What updates on hot restart
✅ Updates immediately (no rebuild needed)
These properties are written to SharedPreferences by _syncStyles() on every hot restart, then applied by the generated Kotlin via the RemoteViews API:
| Property | Applies to | Android API used |
|---|---|---|
backgroundColor | All nodes | setInt("setBackgroundColor", ...) |
padding | All nodes | setViewPadding(...) with dp→px conversion |
gravity | WColumn, WRow, WText | setInt("setGravity", ...) |
textColor | WText, WButton | setTextColor(...) |
textSize | WText, WButton | setFloat("setTextSize", ...) |
maxLines | WText | setInt("setMaxLines", ...) |
label (button text) | WButton | setTextViewText(...) |
progress | WProgressBar | setInt("setProgress", ...) |
| Data values | WText with \${key} bindings | setTextViewText(...) |
❌ Requires rebuild + re-add widget
These properties are compiled into APK resources. Android provides no runtime API to change them — this is an OS-level constraint:
| Property | Why it cannot update at runtime |
|---|---|
minWidth / minHeight | Stored in appwidget_provider_*.xml — a compiled APK resource. The Android launcher reads this once at widget placement to allocate grid cells. No API exists to resize a widget after it's placed. |
resizeMode | Same provider XML. Controls whether the user can drag-resize the widget — read by the launcher, not the app. |
updatePeriodMillis | Also in provider XML. Registered as a system alarm when the widget is first added. |
widgetName | The picker label comes from android:label in AndroidManifest.xml. |
bold (text style) | The RemoteViews API has no method to change Typeface or android:textStyle at runtime. Bold is only settable via XML. |
To apply any of the above changes:
# 1. Edit my_widgets.dart
# 2. Regenerate native files
dart run build_runner build
# 3. Reinstall the APK
flutter run
# 4. For minWidth/minHeight/resizeMode: remove widget from home screen and re-add it
# (The launcher caches grid size at placement time)How hot restart refresh works (step by step)

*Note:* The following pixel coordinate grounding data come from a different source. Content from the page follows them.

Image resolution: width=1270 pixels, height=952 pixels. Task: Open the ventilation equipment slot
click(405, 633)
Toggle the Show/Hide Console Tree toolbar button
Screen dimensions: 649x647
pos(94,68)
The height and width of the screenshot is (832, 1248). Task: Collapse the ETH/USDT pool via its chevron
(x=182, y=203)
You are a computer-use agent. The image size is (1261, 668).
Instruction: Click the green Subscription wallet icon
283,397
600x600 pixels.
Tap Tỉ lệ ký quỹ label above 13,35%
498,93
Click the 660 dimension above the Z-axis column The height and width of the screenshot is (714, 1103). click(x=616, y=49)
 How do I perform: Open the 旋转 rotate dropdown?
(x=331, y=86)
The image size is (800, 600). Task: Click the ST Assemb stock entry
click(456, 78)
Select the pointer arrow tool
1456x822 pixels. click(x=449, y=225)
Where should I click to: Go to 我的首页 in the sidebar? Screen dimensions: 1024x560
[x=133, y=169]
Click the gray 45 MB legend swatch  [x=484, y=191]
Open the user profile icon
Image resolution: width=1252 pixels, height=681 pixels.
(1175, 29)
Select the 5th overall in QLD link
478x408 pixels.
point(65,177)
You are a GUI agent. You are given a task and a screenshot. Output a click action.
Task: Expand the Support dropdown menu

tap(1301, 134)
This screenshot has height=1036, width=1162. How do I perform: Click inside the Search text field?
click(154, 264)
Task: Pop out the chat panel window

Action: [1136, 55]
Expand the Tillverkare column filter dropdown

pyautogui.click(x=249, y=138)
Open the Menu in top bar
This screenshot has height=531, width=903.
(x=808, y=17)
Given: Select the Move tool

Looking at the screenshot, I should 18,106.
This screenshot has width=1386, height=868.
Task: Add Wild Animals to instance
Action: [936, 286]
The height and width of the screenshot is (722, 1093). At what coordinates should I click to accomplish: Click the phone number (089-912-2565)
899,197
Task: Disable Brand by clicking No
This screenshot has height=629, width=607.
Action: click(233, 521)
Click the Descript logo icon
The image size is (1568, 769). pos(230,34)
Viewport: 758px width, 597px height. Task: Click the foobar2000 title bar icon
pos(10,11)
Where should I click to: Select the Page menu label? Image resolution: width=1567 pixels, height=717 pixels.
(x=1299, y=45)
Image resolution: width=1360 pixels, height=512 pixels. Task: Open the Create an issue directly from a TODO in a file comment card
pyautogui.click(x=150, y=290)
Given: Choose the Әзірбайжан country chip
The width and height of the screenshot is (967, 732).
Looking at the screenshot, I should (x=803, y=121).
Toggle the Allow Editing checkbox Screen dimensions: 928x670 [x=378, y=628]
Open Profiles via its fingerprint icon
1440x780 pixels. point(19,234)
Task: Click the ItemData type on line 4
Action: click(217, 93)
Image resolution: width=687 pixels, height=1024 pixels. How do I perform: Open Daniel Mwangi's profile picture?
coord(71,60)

1. You press Ctrl+Shift+F5 in VS Code
2. Flutter engine restarts
3. main() re-runs
4. WidgetUpdater.initialize(widgets: [myWidget]) is called
5. _syncStyles() walks the layout tree
6. Writes backgroundColor, padding, textColor, etc. to SharedPreferences
7. Calls updateAll() → MethodChannel → Kotlin
8. FlutterAndroidWidgetsChannel sends APPWIDGET_UPDATE broadcast
9. Android delivers it to all AppWidgetProvider instances
10. onUpdate() reads SharedPreferences (data + style keys)
11. RemoteViews API applies the new values
12. Widget on home screen refreshesManual update
You can trigger updates programmatically at any time:
// Refresh all widgets
await WidgetUpdater.updateAll();
// Refresh a specific widget by class name
await WidgetUpdater.updateWidget('MyWidgetProvider');How the channel works
The generator creates a FlutterAndroidWidgetsChannel.kt that registers a MethodChannel("flutter_android_widgets") in your app's MainActivity. The Dart WidgetUpdater calls this channel, which sends APPWIDGET_UPDATE broadcasts to all registered widget providers.
// Generated: FlutterAndroidWidgetsChannel.kt
MethodChannel(flutterEngine.dartExecutor.binaryMessenger, "flutter_android_widgets")
.setMethodCallHandler { call, result ->
when (call.method) {
"updateAll" -> { updateAllWidgets(context); result.success(null) }
"updateWidget" -> { updateWidgetByName(context, call.argument("className")!!); result.success(null) }
}
}The channel uses broadcasts (not direct calls) so the update goes through the Android system — consistent with updates triggered by the system timer or button taps.